Erik Bågfors zindar at
Sat May 6 18:00:46 BST 2006

On 5/6/06, Ramon Diaz-Uriarte <rdiaz02 at> wrote:
> This is a very useful document! A few comments/questions:
> ================================================
> > A shared repository is a storage that can contain multiple branches.
> > By putting the branches in a shared repository, they will use the same
> > storage for things that are the same between different branches.  It
> > is recommended to keep related branches in a shared repository.
> >
> > Branches in bzr can also be standalone, in this case, each branch does
> > not share the same storage.
> >
> > The setup described in this document is where you have one centralized
> > shared repository on a central server. This repository is then used by
> > all developers.  In this setup, each developer needs to be able to
> In the last paragraph, does "shared" have the meaning of "shared by
> several users" or "shared because there are several branches". If the
> later, why/how does that relate to  the cvs/svn-like usage.

Shared between several branches, they may or may not also be shared
between several users, but so may standalone branches.
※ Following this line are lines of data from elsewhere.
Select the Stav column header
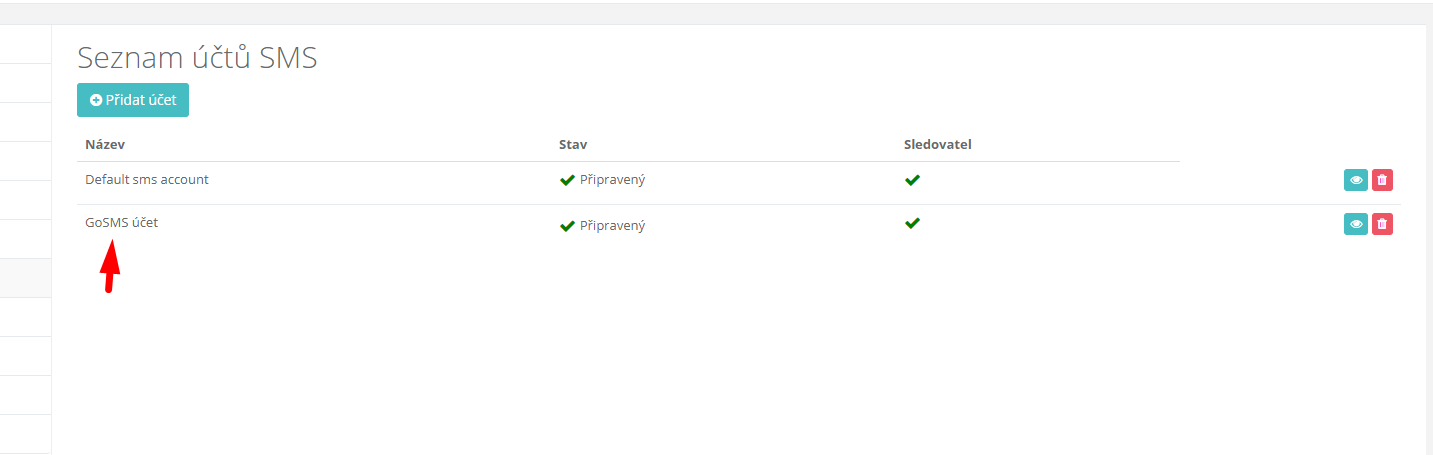1433x455 pixels. (573, 145)
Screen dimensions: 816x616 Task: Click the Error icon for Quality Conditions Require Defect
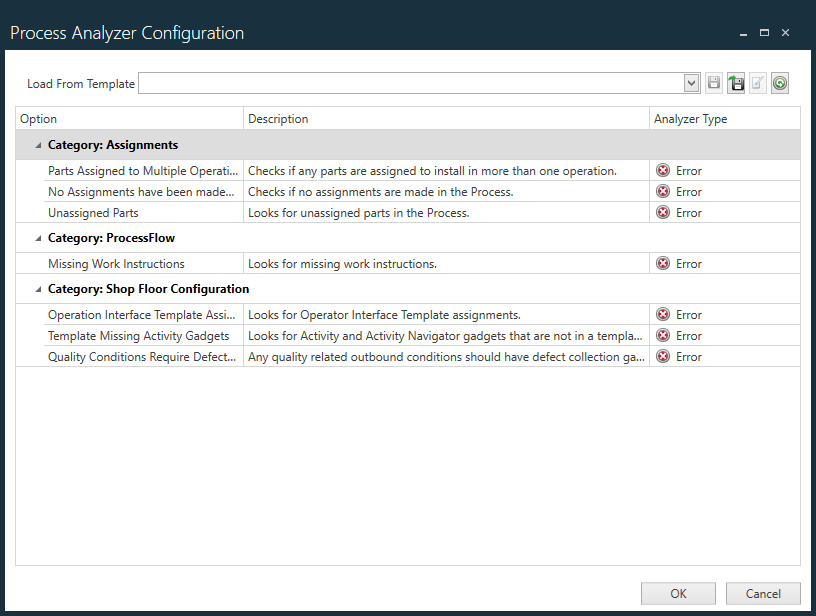pyautogui.click(x=662, y=356)
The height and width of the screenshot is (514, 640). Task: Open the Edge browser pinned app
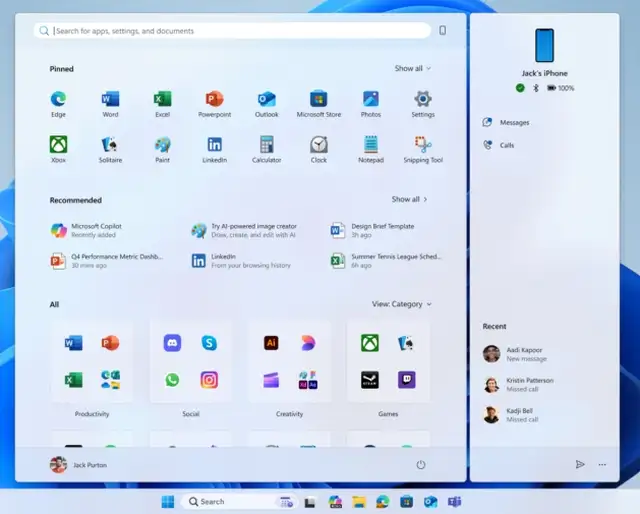click(x=58, y=99)
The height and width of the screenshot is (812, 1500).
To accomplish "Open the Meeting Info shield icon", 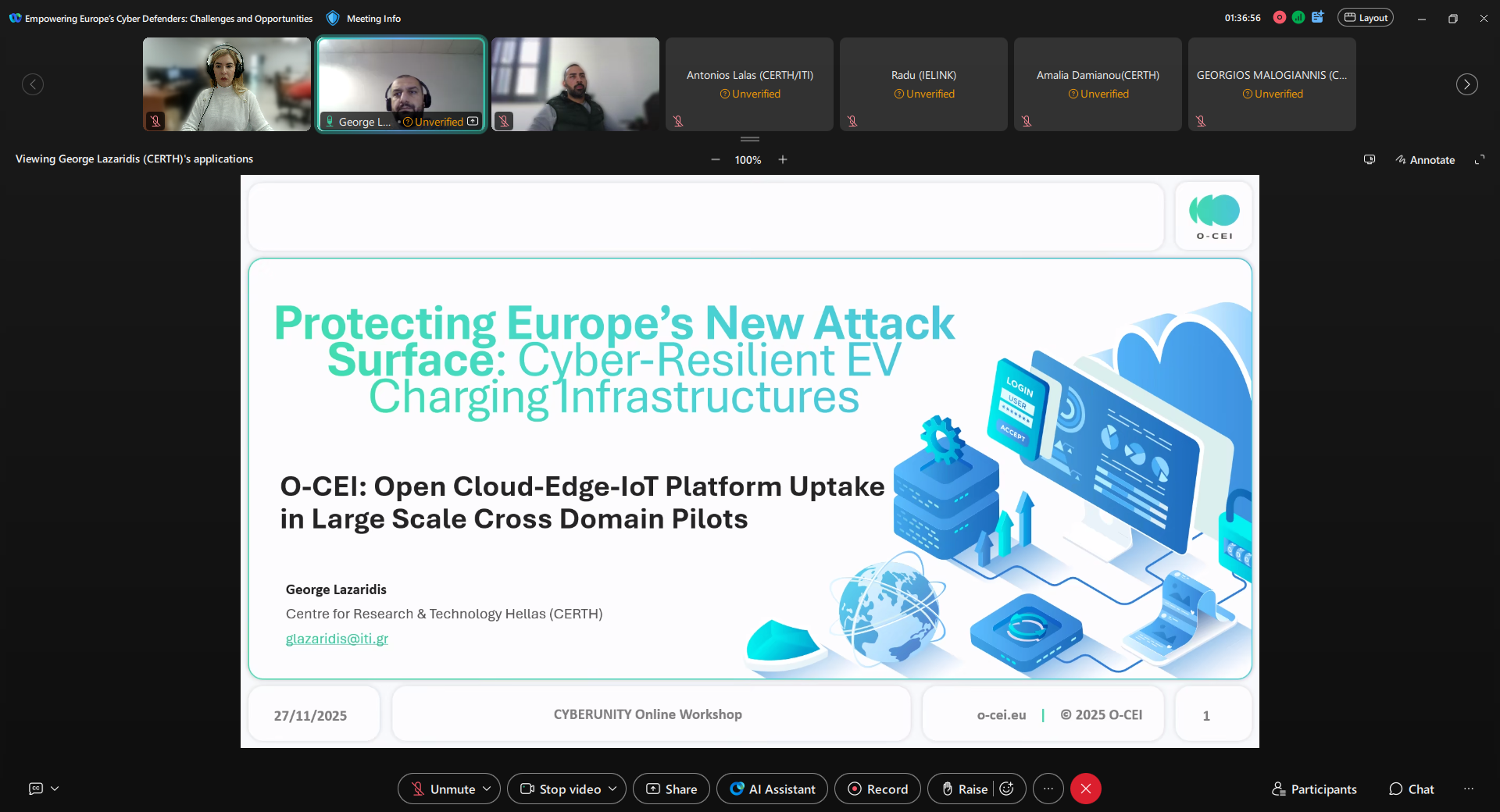I will click(333, 18).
In the example
above, it's both.

In svn-terms a shared repository is what's also called a repository in
svn, and a branch is "trunk", or "branches/foobranch".  In CVS it's
harder, because CVS sucks :)

> > Creating a centralized shared storage
> > =====================================
> >   $ bzr init-repo sftp://bzr@server/path/to/repo
> > to create the shared repository.
> >
> > In this repository, you need to create a branch, this is done with the
> > command "bzr init", for example
> >   $ bzr init sftp://bzr@server/path/to/repo/branch
> > will create a branch named "branch" inside the repository.
> >
> I have several doubts:
> - If I understand correctly, the "recipe" is for a directory that
> doesn't yet exist


> - If /path/to/repo exists and has files already, shouldn't we use "bzr
> init" followed  by "bzr add"?

Nope. /path/to/repo is just a shared repository, not a branch. A
repository cannot contain any files (only revisions and branches). The
branches in the repository does not have working trees, so a checkout
has to happen to add files to it.  Same as in svn I think... at least
that's how I've always worked with svn.